Mas nada é tão esclarecedor como a prática. Eu mesmo fiz uma pequena porção da mistura para entendê-la melhor. Infelizmente, não a utilizei na minha moto, pois, conforme já comentei acima, o risco/ benefício da biogasolina é muito alto para me envolver nesse nível.

Quando se mistura o óleo e a gasolina, num primeiro momento, o que se percebe é uma aparente homogeneidade, e o cheiro marcante da gasolina cede lugar em parte ao cheiro do óleo usado. Tocando a mistura, percebe-se claramente a sua maior viscosidade e uma gordura residual nos dedos em relação à gasolina, que praticamente não deixa nenhum vestígio salvo o odor após se volatizar.


Gordura deixada nas mãos pela biogasolina (acima) e resíduo da gasolina pura (abaixo).

Eu não aqueci a 75% o óleo antes de misturar porque eu queria entender o comportamento da mistura em temperatura ambiente. Assim, após uma hora e meia de descanso, conforme o previsto, a mistura se separou em duas, ficando uma parte de coloração mais opaca em cima e outra transparente, correspondente a um terço do total no fundo do recipiente. Na superfície, bolhas transparentes de gordura estavam por toda parte.

Bolhas de gordura transparentes na superfície da biogasolina.

Após repouso, a mistura se separou em duas fases: na parte em vermelho, ela está transparente a ponto de se ver o fundo do recipiente, ao contrário do resto.

O mais interessante veio com a combustão – não dá parar falar de um combustível sem queimá-lo – a chama foi muito mais consistente e alta do que seria a partir da mesma quantidade de gasolina, mas então veio a surpresa: a biogasolina começou a ferver e borbulhar enquanto queimava, como numa fritura, deixando bolhas e marcas mesmo após a chama ter sido extinta, ficando o odor característico de fritura (isso comprova que é mais conveniente ao óleo sofrer ignição por pressão, não por centelha).


A combustão: chama alta e forte. Acima, bolhas e resíduos com a ebulição de queima.

Foi observado também o comportamento da mistura em baixas temperaturas, em torno dos 14°C. Após um breve tempo na geladeira, um fato chamou a atenção: o frasco plástico em que estava a mistura estava como que amassado – toda matéria em geral se contrai com a redução de temperatura, mas, conforme já era de se esperar, o óleo conferiu à mistura uma brusca retração de seu volume. Como se comportaria o motor de uma moto com biogasolina num dia frio?

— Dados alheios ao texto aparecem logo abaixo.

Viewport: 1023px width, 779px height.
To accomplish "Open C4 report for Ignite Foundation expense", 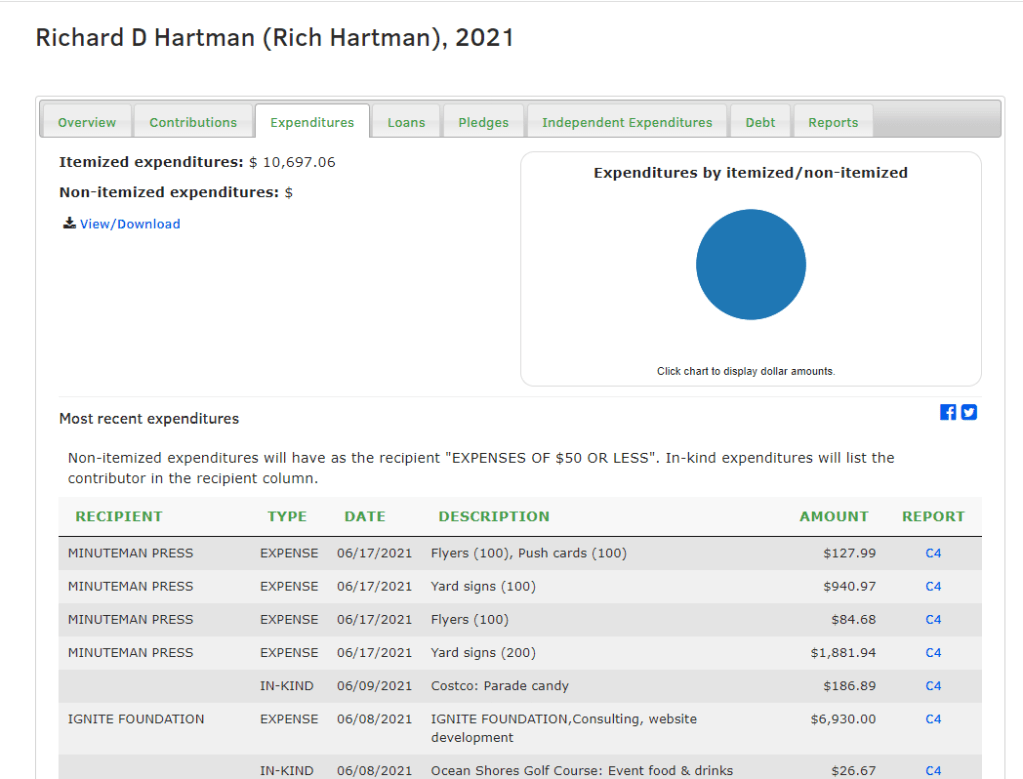I will click(933, 719).
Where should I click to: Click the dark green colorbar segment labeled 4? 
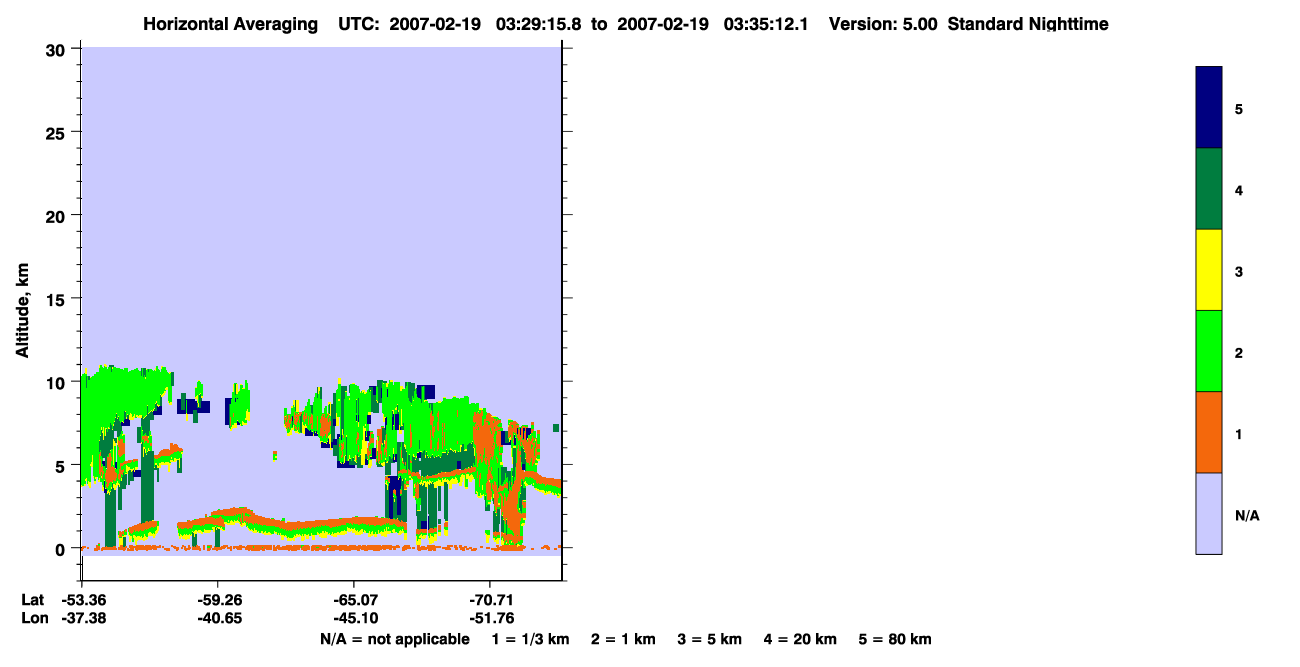(1209, 189)
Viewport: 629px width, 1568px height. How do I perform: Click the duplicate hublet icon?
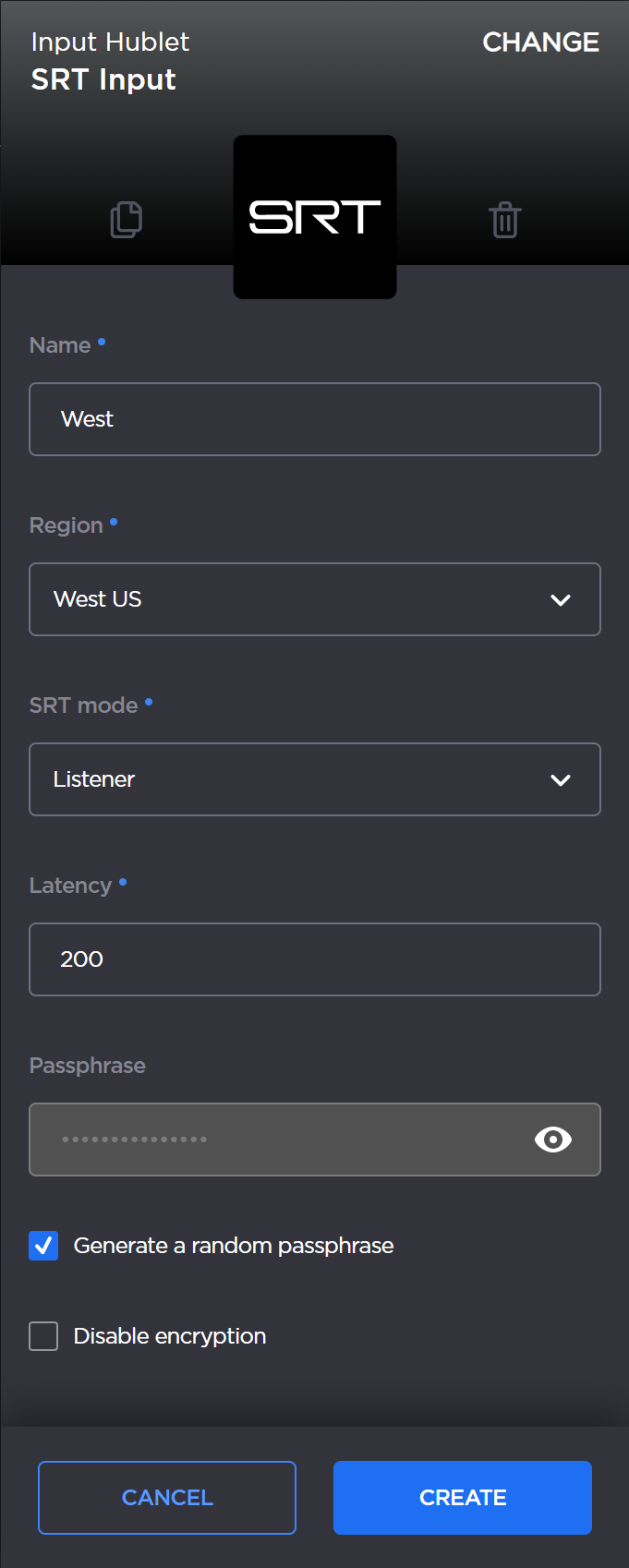click(x=127, y=220)
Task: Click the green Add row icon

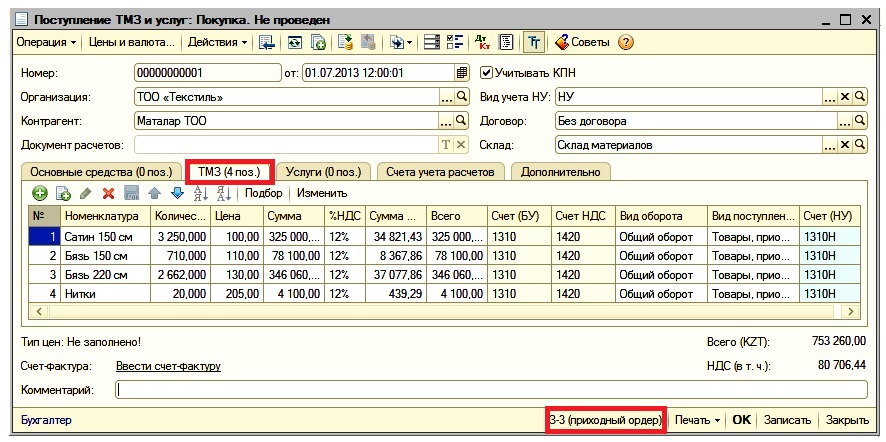Action: [x=40, y=193]
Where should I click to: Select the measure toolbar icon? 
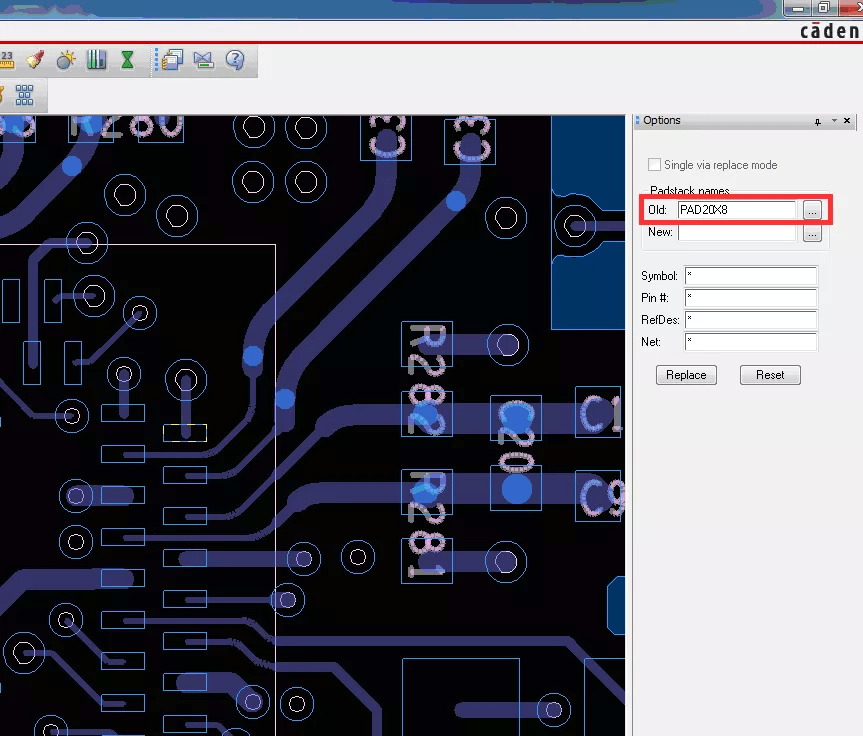(8, 60)
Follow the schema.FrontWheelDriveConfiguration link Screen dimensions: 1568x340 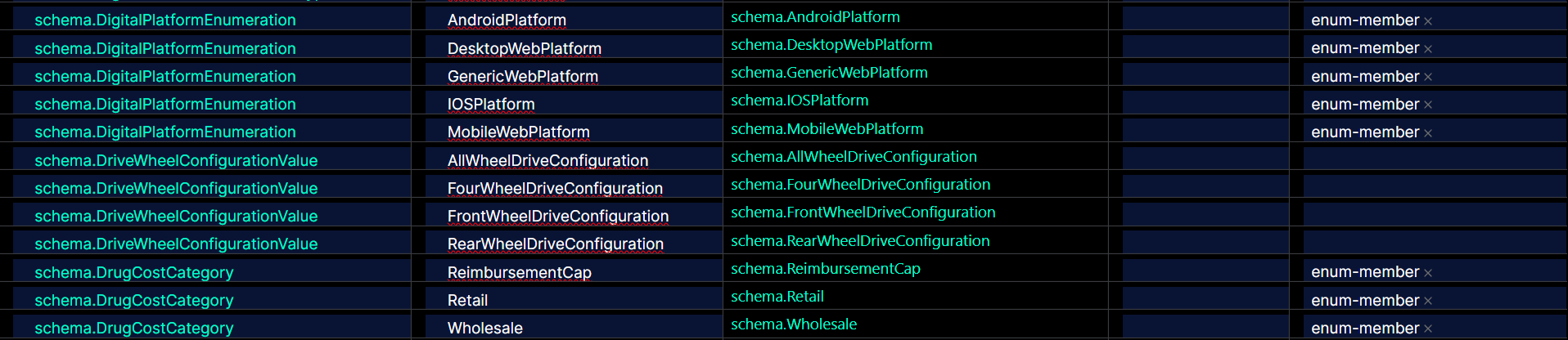[x=863, y=212]
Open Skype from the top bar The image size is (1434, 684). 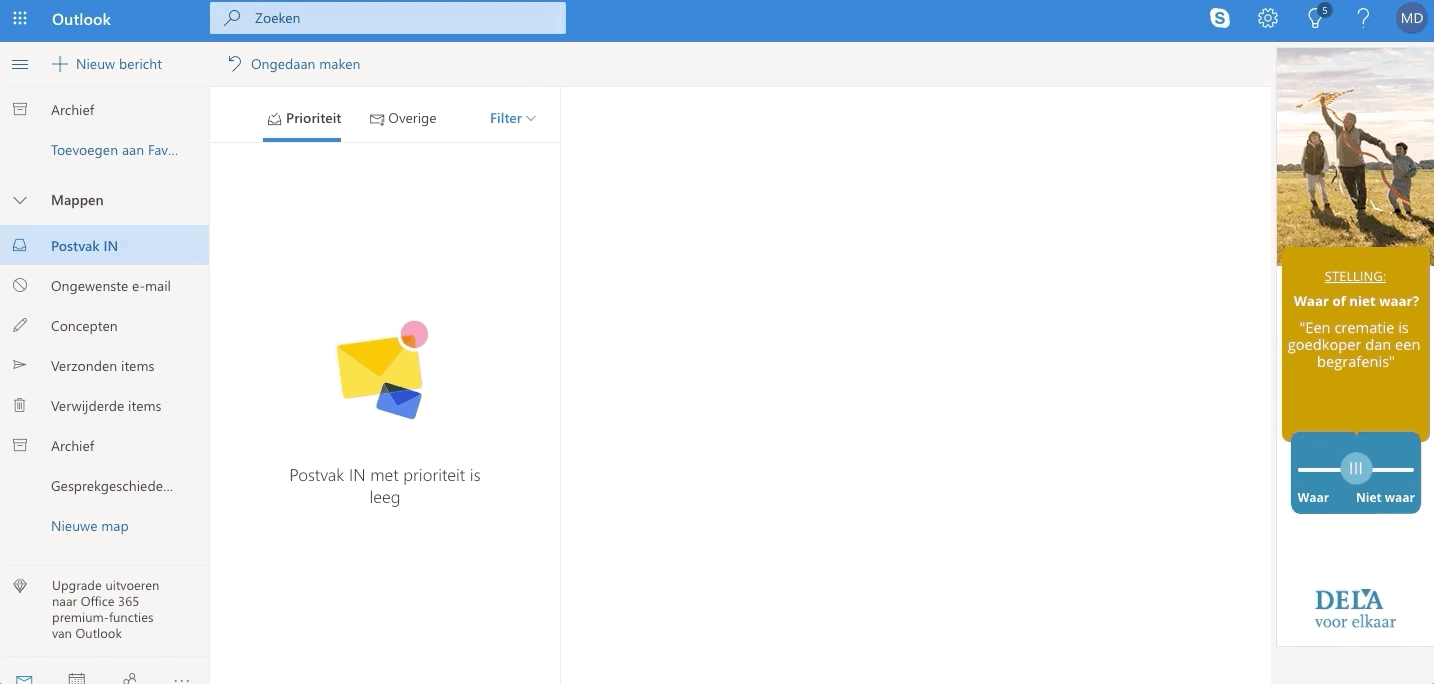(1220, 18)
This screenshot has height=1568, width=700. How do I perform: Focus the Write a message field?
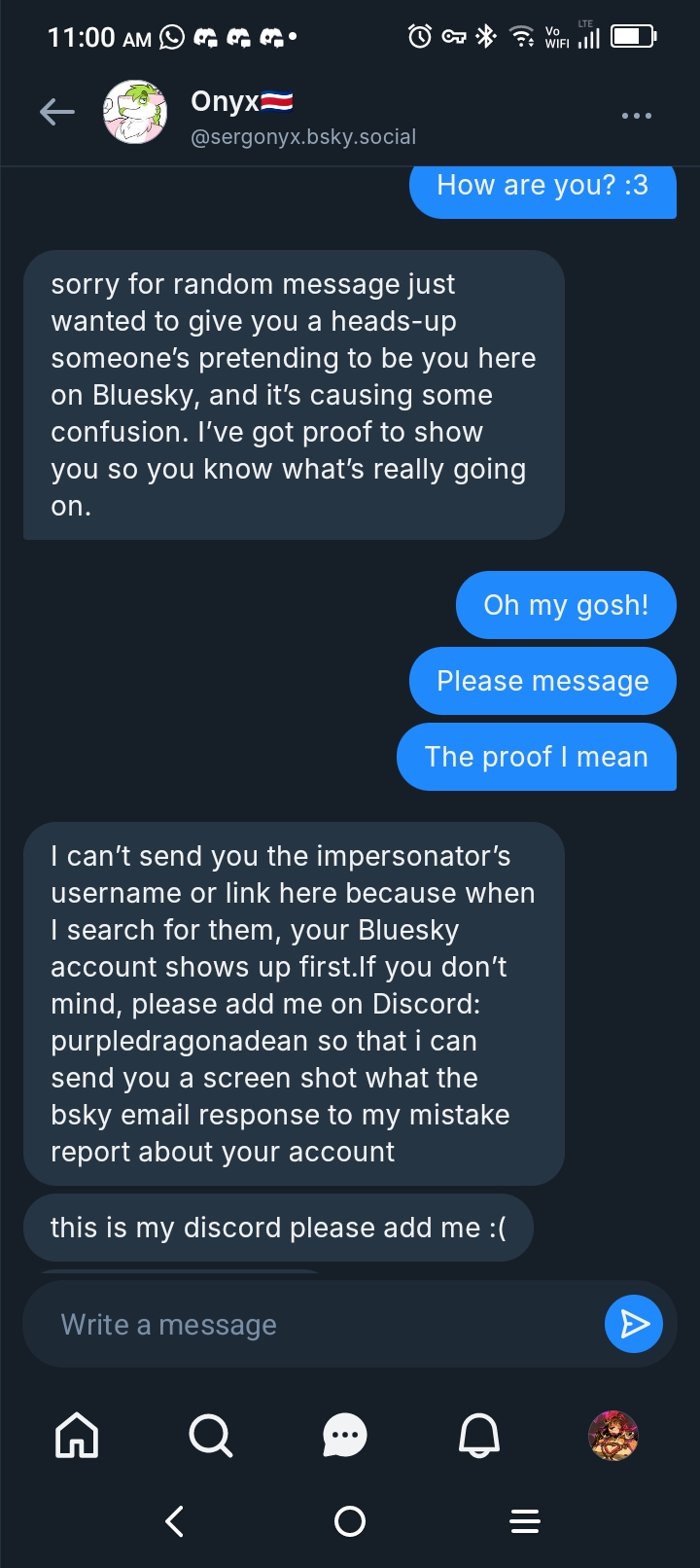tap(311, 1324)
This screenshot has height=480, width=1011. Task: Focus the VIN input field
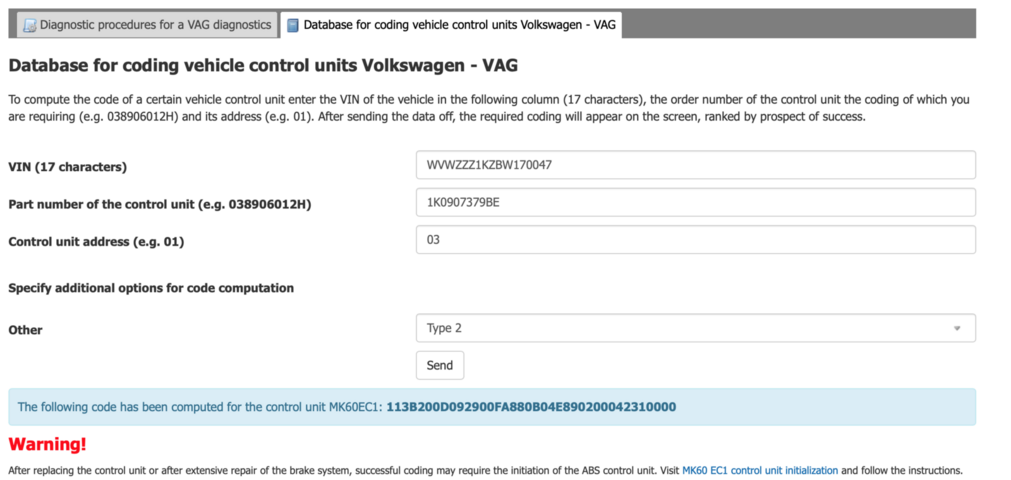(695, 165)
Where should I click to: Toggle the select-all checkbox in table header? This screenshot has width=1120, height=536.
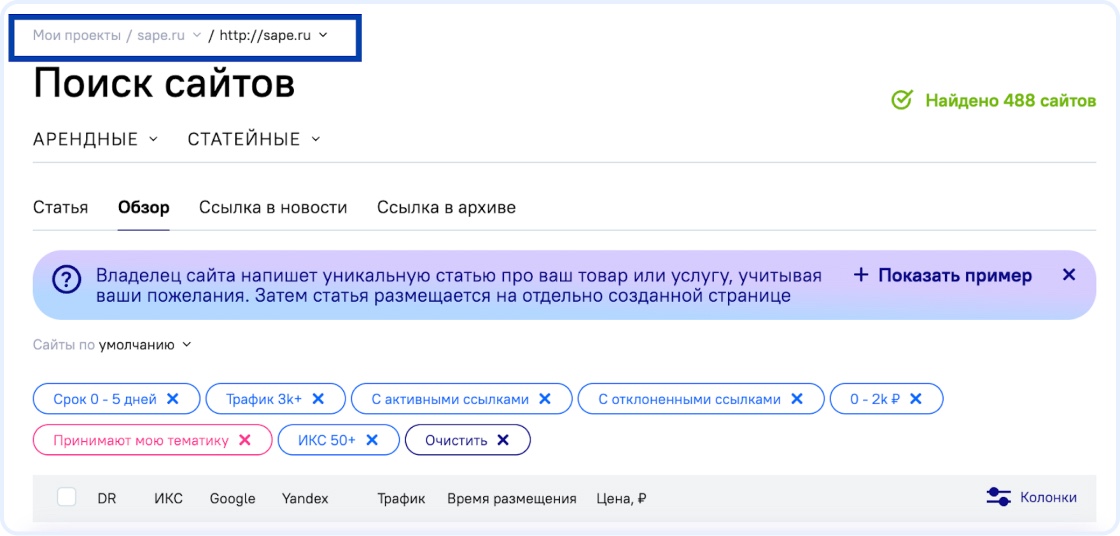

Biogasolina antes e depois de sofrer leve redução de temperatura: alterações físicas, inclusive do recipiente.

Finalmente, o que restou da mistura deixei em repouso até o dia seguinte. Tendo sido aquecida sob o sol e agitada, a biogasolina permaneceu aparentemente homogênea, com uma coloração esverdeada no terço superior e amarelada nos dois terços inferiores.

Mistura homogênea, em parte.

Pelo menos na minha avaliação, esses simples testes empíricos foram suficientes para desqualificar a adição de óleo usado à gasolina para uso veicular. As modestas evidências registradas aqui sugerem consequências desagradáveis no uso dessa mistura, com mais ou menos tempo.

A intenção é boa, o escoamento do óleo de cozinha tem sido um grande problema ambiental pela poluição das águas, mas existem outras alternativas – a própria destinação à fabricação de biodiesel e sabão, sem falar que a própria população poderia colaborar banindo as frituras de sua dieta, criando mecanismos de restrição desses alimentos – o que seria mais um ganho na qualidade de vida.

A solução para o óleo usado não está nos tanques das motos e carros. É como colocar parafina de vela queimada na pólvora - são coisas incompatíveis – de fato, o óleo de cozinha é inflamável, mas, assim como outros óleos, seu poder de queima é medido em cetanos, ao contrário das octanas para a gasolina/álcool, o que expõe ainda mais a incompatibilidade entre esses combustíveis.

As propostas de combustíveis alternativos vêm aumentando a cada dia, e aqui eu chamo a atenção para o caso do homem que foi preso por produzir gasolina sintética – dizem que o combustível substituía muito bem a gasolina... Enfim, tudo é uma questão de se manter firme nesse cenário de extorsão pelo petróleo em nosso país e ter esperança num futuro próximo em que teremos opções viáveis de combustíveis ou de motores.

OBS.: Pelo menos, a biogasolina é excelente para acender churrasqueira!